Overtime shoots up pay for Alberta nurses

RN earns over $500,000 in 2022: report

Overtime shoots up pay for Alberta nurses

One registered nurse in Alberta earned well half a million dollars in compensation in 2022, according to Alberta Health Services’ (AHS) sunshine list.

The nurse earned compensation amounting to $510,727.75, without accounting for $22,595.98 they also got from other benefits.

The nurse’s compensation eclipsed the earnings of top health officials at AHS, including:

  • Jeremy Theal, senior medical director ($490,490.76)
  • Mauro Chies, president & CEO ($484,961.88)
  • Francois Belanger, VP and chief medical officer ($472,668.67)
  • Mark Joffe, VP and medical director ($460,337.45)
  • Sid Viner, VP and medical director ($434,178.43)

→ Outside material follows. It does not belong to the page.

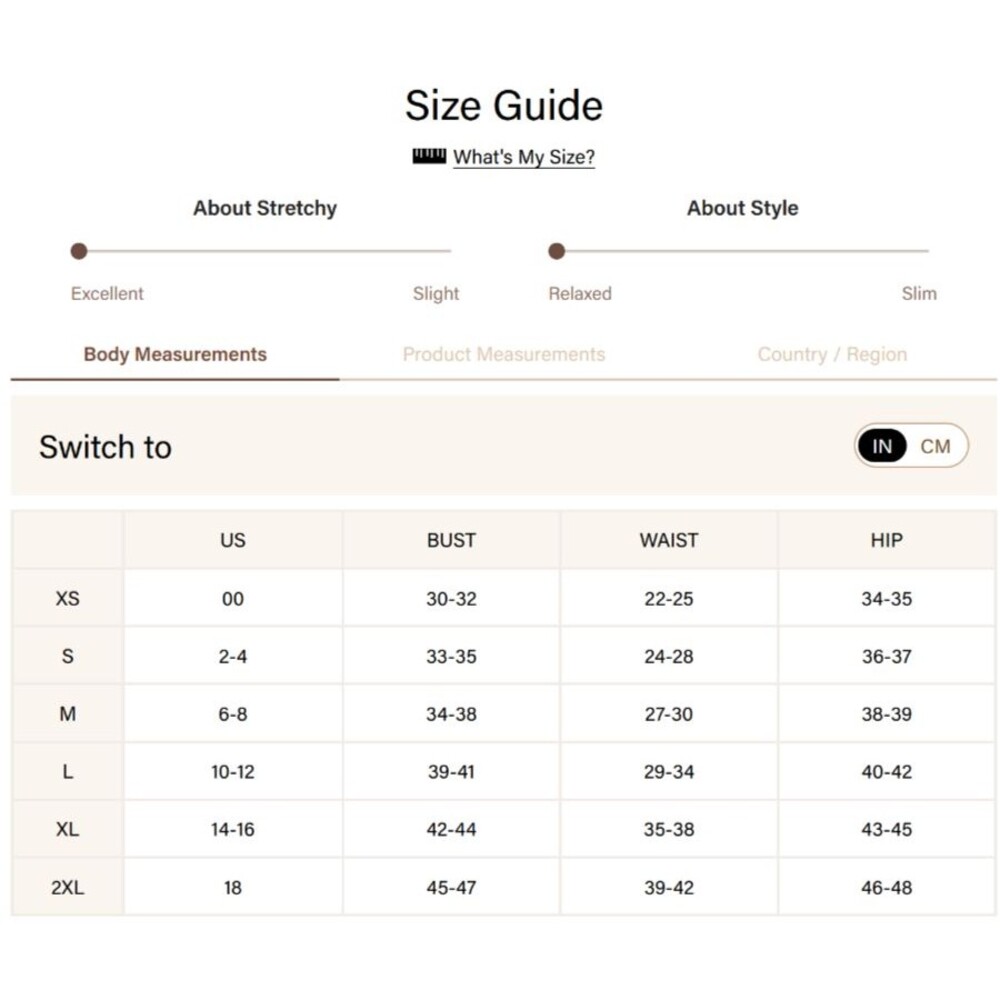Click the ruler icon beside What's My Size
The height and width of the screenshot is (1000, 1000).
click(429, 156)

In March, Nova Scotia announced it was providing extra incentives in hopes of keeping nurses within the government’s healthcare workforce. The province is giving a $10,000 bonus to nurses in the publicly funded healthcare system, and another $10,000 next year to nurses who commit to staying in the system longer.

‘Unsustainable’ overtime work

CBC reported that five registered nurses from AHS and one from Covenant Health earned over $250,000 in 2022, citing sunshine lists from both. Only one nurse from AHS earned that much the two previous years, and none from Covenant. Not one nurse from both earned that much in 2019.

Meanwhile, 20 AHS registered nurses and one from Covenant earned more than $250,000 last year. There were 11 and one, respectively, who did the same in 2021. Two AHS nurses did it in 2020, none from Covenant. One AHS nurse also earned that much in 2019, none from Covenant.

Among registered nurses who earned over $200,000 in 2022, 99 came from AHS and 12 from Covenant. The numbers in 2021 were 48 and six, respectively. Twelve AHS nurses earned that much in 2020 and 18 in 2019. Only one Covenant registered nurse earned over $200,000 in 2019, and none in 2020.

Meanwhile, a total of 615 AHS registered nurses and 70 Covenant registered nurses earned over $150,000 in 2022, up from 378 and 50, respectively in 2021; 165 and 18, respectively, in 2020; and 252 and 19, respectively, in 2019.

"I don't think we've seen numbers like that, ever," said Heather Smith, United Nurses of Alberta (UNA) president, in the CBC report.

Voluntary, coerced and mandatory overtime must be driving the increase in pay, said Smith.

"It's not sustainable," she said. "These individuals cannot continue that level, that intensity of work without rest for a very long time."

Previously, the only nurses logging hundreds of hours of overtime pay were working in remote communities with few other health professionals, she said.

According to the Canadian Institute for Health Information (CIHI), more than 236,000 (21%) of employees in the health sector worked overtime in 2021. They spent 8.2 hours a week of paid overtime and another 5.8 hours per week of unpaid overtime.